David France is an award-winning filmmaker, journalist and author who directed the Oscar-nominated documentary film "How to Survive a Plague." Based on his many years covering the epidemic, the film, about the role of AIDS activists in the development of effective anti-HIV medications, won top honors at numerous film festivals and earned France a Gotham Award for outstanding achievement in a documentary and a GLAAD Media Award, as well as nominations and awards from the Independent Spirits, the Director’s Guild, and the International Documentary Association. The New York Film Critics Circle honored him with their Best First Film award, the first time in the group's 70-year history a documentary filmmaker was selected.

As a reporter, he has worked at Newsweek, the New York Times, and New York magazine, where he is contributing editor. Among his books are "Our Fathers," an acclaimed investigation of the Catholic Church sexual abuse crisis, and “The Confession,” a New York Times best seller with James E. McGreevey. Several dramatic films have been inspired by his work beginning with "Thanks of a Grateful Nation," a controversial Showtime miniseries about the first Gulf War, and the Peabody Award-winner "Soldier's Girl," about a private's murder. "Our Fathers," a Showtime adaptation of his book starring Christopher Plummer, Ted Danson and Ellen Burstyn, won nominations for Emmys and a Writers Guild of America award.

With Joy Tomchin and Alan Getz, he is founder of Public Square Films, a documentary production company. He is currently at work adapting "How to Survive a Plague" as a mini-series for ABC, and is completing a book on the history of AIDS, due in 2015 from Alfred A. Knopf. France, a graduate of Kalamazoo College, lives in New York City and New Kingston, New York. He is married to the producer Jonathan Starch.
 

John Goldman

In October of 2008, right after the Lehman Brothers collapse, Halstead Property had the foresight and courage to establish a Commercial Division, its first entry into the field of Commercial Brokerage, in order to round out, expand and enhance its premier position Halstead enlisted the guidance of John D. Goldman to lead the division since its inception.
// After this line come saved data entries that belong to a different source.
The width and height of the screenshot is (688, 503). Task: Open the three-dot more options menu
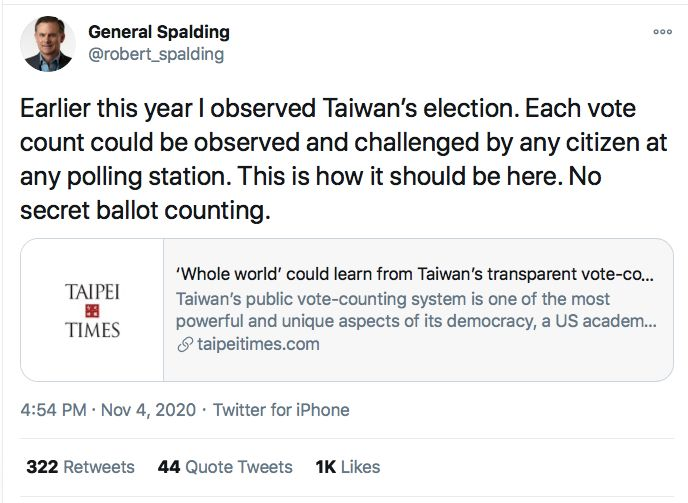click(663, 32)
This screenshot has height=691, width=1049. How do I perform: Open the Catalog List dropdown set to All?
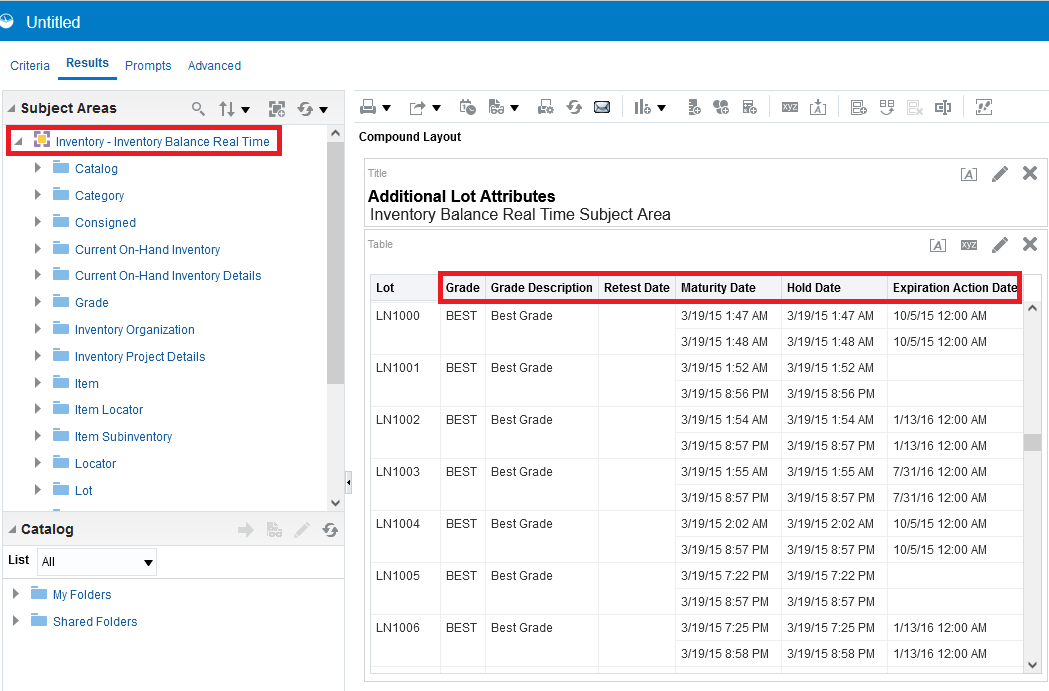[97, 562]
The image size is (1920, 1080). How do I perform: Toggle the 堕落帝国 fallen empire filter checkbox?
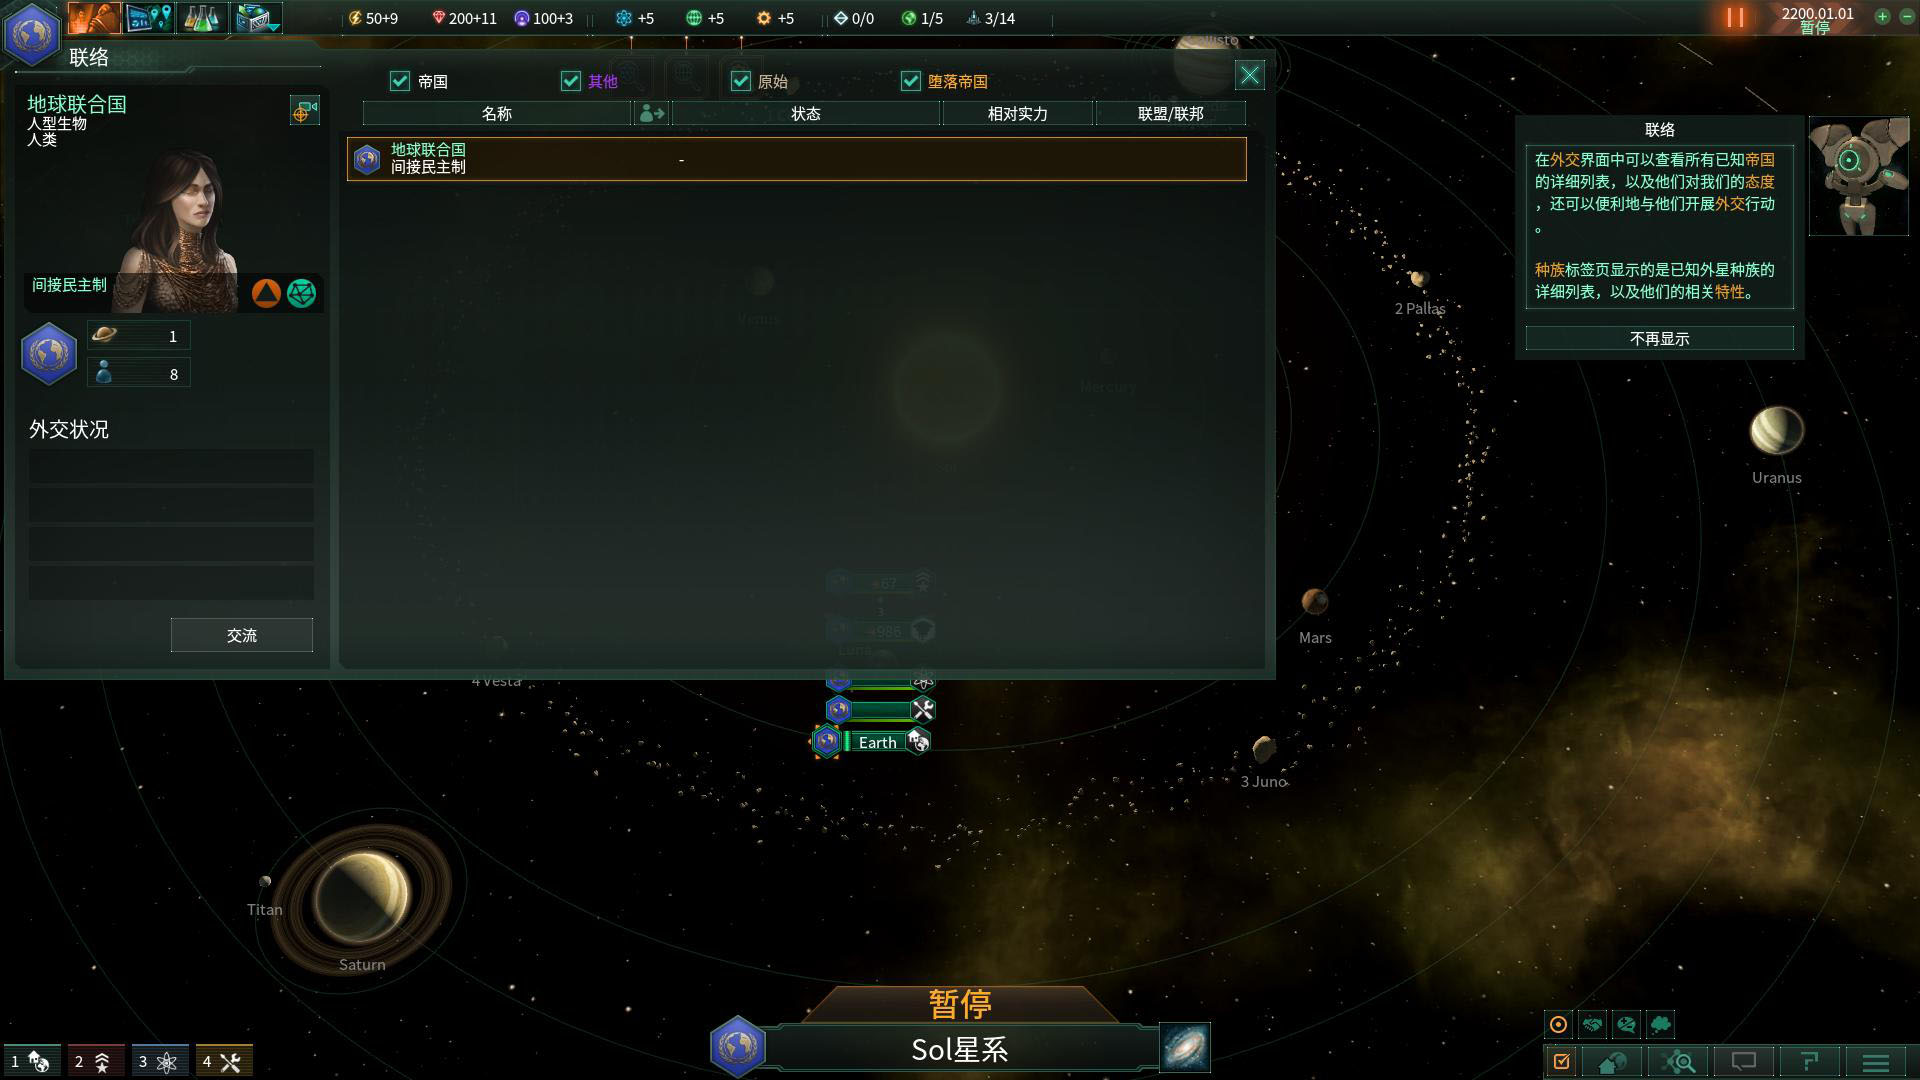tap(910, 80)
A seasoned professional with over 40 years in the real estate business, Mr. Goldman began his career as an attorney, and then went on to build a substantial portfolio of properties as an owner, a manager, and eventually as a developer of properties for his own account. In recent years he has taken on the role of broker and officer of several prominent brokerage houses in Manhattan.

As Halstead’s Managing Director of the Commercial Division, Mr. Goldman has assembled a well-rounded team of experienced and ambitious brokers, from those with decades of experience like himself, to those with youthful enthusiasm and a fresh perspective. The team works together with the common vision of putting the customer’s needs first, and always with a dedication to the Halstead tradition of service with integrity.

Mr. Goldman received a Bachelor of Arts from Harvard University and earned law degrees at Columbia and Stanford Universities.

As a member of the ASCNYC Board of Directors, he shows his dedication to the fight against AIDS and his love of philanthropy. Mr. Goldman is a large supporter of the arts and former trustee of several social services, arts and educational foundations. He resides in Manhattan with his wife, with whom he has two sons.